4 - Multiple Sequence Alignment and profiles Flashcards
BLASTP and BLASTX filter out low complexity regions with the program SEG. Why?
- Replaces them with X to prevent them from making the matches look better than they really are.
If you perform permutation tests and you get an distribution of scores way below the real score, is this alignment homologous?
Yes
Permutation are more sensitive in general and are good for very distant relationships
What is the twilight zone of evolutionary distance?
Around 15-23% identity
List the rules of thumb for the following alignments
A) Sequence > 100 AA, 25% identical
B) Sequence > 100 AA, 15-25% identity
C) <15% identity
A) Sequence > 100 AA, 25% identical
- Probably significantly homologous
B) Sequence > 100 AA, 15-25% identity
- Probably homologous, but need rigorous testing (including permutation tests)
C) s not significant, look for motifs in multiple alignments as well as tertiary structure
List two benefits to multiple alignments
- Work better than pairwise alignment methods for detecting distant sequence relationships
- Pre-requisite for estimating phylogenetic trees
Describe progressive multiple alignments
Eg. clustal
- A heuristic method, and therefore not guaranteed to find the optimal alignment
- Requires n choose 2 pairwise alignments as a starting point
Pairwise alignments: n!/2(n-2)!
Give the steps of ClustalW
- Pairwise alignment to calculate distance matrix (distance between all pairs of sequences)
- Neighbour joining tree
- Aligns two most closely related pair using NW
- Choose next most similar sequence or set of sequences according to the guide tree
- The alignment is build up with each step being treated as a pairwise alignment, sometimes with each member of a pair having more than one sequence
Give 1 advantage and 3 disadvantages of ClustalW
Pros
- Fast
Cons
- No objective function (optimality criterion)
- No way of quantifying whether or not the alignment is good
- Local minimum problem, if an error is introduced early, it is impossible to correct it later in the procedure.
How are sequences weighted with ClustalW?
- Calculated from guide tree
- Weights are normalized, so that the largest weight is 1
- Closely related sequences have a large amount of the same information, so they are downweighted
- These weights are used as simple multiplication factors when deriving the score of an alignment of groups or pairs
Weights allow you to take advantage of similar sequences when you already know the phylogeny or other information that is relevant to weighting.

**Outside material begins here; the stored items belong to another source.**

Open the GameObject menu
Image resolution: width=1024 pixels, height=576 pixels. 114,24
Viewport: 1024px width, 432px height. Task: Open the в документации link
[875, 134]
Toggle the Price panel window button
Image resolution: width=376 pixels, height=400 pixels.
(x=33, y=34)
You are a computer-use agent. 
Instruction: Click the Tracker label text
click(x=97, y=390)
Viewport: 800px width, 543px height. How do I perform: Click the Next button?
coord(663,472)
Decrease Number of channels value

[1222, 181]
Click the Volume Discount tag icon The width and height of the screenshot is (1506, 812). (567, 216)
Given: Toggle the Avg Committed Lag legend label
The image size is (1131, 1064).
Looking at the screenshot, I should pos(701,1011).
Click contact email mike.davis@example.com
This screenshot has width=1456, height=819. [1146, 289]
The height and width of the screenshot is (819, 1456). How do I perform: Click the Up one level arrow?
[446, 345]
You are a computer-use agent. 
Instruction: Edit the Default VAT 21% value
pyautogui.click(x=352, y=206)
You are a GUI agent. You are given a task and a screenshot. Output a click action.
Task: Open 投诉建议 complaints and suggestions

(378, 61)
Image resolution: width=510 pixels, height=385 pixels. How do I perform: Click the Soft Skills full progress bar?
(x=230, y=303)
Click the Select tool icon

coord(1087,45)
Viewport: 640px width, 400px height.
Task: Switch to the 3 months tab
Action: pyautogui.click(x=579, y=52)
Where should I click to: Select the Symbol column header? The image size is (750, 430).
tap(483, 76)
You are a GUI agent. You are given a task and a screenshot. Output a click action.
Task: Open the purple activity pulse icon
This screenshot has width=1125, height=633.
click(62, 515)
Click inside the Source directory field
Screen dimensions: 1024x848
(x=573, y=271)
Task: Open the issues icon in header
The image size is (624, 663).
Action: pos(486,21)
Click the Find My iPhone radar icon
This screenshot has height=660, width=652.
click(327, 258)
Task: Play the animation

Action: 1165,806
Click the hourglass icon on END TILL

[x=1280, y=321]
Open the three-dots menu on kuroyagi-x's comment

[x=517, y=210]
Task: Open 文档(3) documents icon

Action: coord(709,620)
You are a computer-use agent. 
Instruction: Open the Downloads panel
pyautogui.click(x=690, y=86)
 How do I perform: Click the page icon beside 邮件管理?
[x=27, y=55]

How does clustal deal with penalties?
These are gap opening penalties and gap extension penalties.
These can be set by the user, but clustal will attempt to manipulate these according to the following criteria:
- Dependence on the site properties
- Dependence on the similarity of the sequences
The percent identity of the sequences is used as a scaling factor to increase the GOP for closely-related sequences and decrease it for more distantly-related sequences
Describe Clustal’s position-specific gap penalities and its reactions to gaps already present at a position
- Before any pair of sequences are aligned, a table of GOPs are generated for each position in the two sets of sequences
- The GOP is manipulated in a position specific manner, so that it can vary over the sequences
If there are already gaps at a position, the GOP is reduced in proportion to the number of sequences with a gap at this position and GEP is lowered by half.
Near gaps (within 8 residues) have an increased GOP
These rules discourage the opening of too many gaps close together but encourage them to exactly line up
Describe clustal’s treatment of gaps in protein loops
- A run of hydrophilic (at least 5) residues has a decreased GOP because these runs usually indicate loop regions in protein structures
- Any position with no gaps that are spanned by 5 hydrophilic residues have the GOP lowered by 3x
Why is it better to delay the alignment of divergent sequences when making multiple alignments?
The most divergent sequences are usually the most difficult to align.
The user has a choice of setting an identity cutoff to delay the alignment until the others have been aligned
What are the two major changes of clustal omega?
- Faster distance matrix calculating method
- Incorporates a Hidden Markov Model into the main alignment engine
Why should the output of a multiple alignment algorithm always be checked?
- Obvious mistakes can be made
- Some sequences will ruin the alignment because they are too divergent
- For phylogenetic inference, you should become familiar with a manual alignment editor.